そんなときは、すぐに子猫のお尻を見てみましょう。もしお尻にあるはずの肛門が見当たらなければ、「鎖肛」という、肛門の先天的な奇形の可能性があります。
もし子猫が鎖肛だったら、どうすればいいのでしょうか。鎖肛の原因、症状、治療法をご紹介します。
鎖肛の症状
子猫の便が出ず、お腹が異様なほどパンパンになります。排便できないため、食欲がなくなり、吐くこともあります。さらに元気もなくなっていきます。

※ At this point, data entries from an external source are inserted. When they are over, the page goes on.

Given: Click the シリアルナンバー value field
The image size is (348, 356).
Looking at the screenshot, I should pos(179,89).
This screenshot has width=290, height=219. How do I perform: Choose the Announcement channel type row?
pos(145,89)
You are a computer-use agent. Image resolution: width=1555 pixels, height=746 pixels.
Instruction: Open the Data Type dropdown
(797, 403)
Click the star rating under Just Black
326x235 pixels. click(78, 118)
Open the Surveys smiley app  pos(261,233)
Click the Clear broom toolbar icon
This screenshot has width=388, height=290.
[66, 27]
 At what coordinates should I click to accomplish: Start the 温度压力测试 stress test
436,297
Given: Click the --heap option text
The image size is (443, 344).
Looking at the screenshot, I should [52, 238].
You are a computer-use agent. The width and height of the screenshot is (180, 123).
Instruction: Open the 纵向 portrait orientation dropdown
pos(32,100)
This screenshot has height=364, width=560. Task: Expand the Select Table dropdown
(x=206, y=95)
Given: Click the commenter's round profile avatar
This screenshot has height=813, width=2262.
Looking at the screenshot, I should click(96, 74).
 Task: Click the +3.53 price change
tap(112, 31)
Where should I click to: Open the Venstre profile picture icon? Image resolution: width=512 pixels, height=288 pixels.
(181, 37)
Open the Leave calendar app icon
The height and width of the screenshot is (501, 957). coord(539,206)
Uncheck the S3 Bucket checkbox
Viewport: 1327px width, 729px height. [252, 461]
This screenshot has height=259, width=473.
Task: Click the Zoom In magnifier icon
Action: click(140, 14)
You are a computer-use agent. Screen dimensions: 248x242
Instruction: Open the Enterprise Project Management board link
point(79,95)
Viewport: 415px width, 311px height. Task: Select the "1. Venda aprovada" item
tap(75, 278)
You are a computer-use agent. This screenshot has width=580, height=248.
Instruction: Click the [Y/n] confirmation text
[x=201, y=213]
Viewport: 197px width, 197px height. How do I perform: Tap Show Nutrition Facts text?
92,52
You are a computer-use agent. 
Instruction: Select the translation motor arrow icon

もしくは逆に、猫によってはお尻周りが便のようなものでいつも汚れている場合もあります。
鎖肛の原因
鎖肛はまれに起こる肛門の先天性の奇形です。生まれつき、肛門が次のいずれかの状態になっています。
- ・直腸は肛門部分までつながっているものの、肛門が開口していない
- ・直腸の端と肛門が離れてしまっている
- ・直腸が肛門ではなく、膣や尿道とつながっている
、
肛門が閉じていたり、たとえ肛門の穴が開いていても体温計の先が通らないくらい小さかったりするため、便を排泄できません。そしてお腹にどんどん便がたまっていきます。
直腸が膣や尿道とつながっている場合なら、それらの出口から便のようなものが漏れだして、いつもお尻周りが汚れてしまいます。
鎖肛の治療法
状態に合わせて外科手術で肛門を開口させます。
直腸が肛門とつながっているけれど、穴が開いていない場合は、手術で肛門を作ります。直腸が肛門に届いていない場合は、直腸の端を肛門まで引っ張ってきてつなげます。
一方、直腸が膣や尿道とつながっている場合は、2回の手術が必要です。まず直腸と肛門をつなげ、それから直腸と膣などとの開口部を塞ぎます。
ただ、新たに肛門ができても肛門括約筋が生まれつきない猫なら、便は垂れ流し状態になってしまいます。
鎖肛の予防法
先天性の疾患のため、予防はできません。
「肛門はあって当たり前」と思い込まないように
もし子猫の食欲がなく、それなのにお腹が異常なほどにパンパンに膨れていたら、鎖肛かもしれません。「肛門はあるのが当たり前」と思い込んで処置が遅れると、体力に乏しい子猫の場合、取り返しのつかないことになる可能性もあります。
もし鎖肛の疑いがあれば、動物病院で一刻も早く相談しましょう。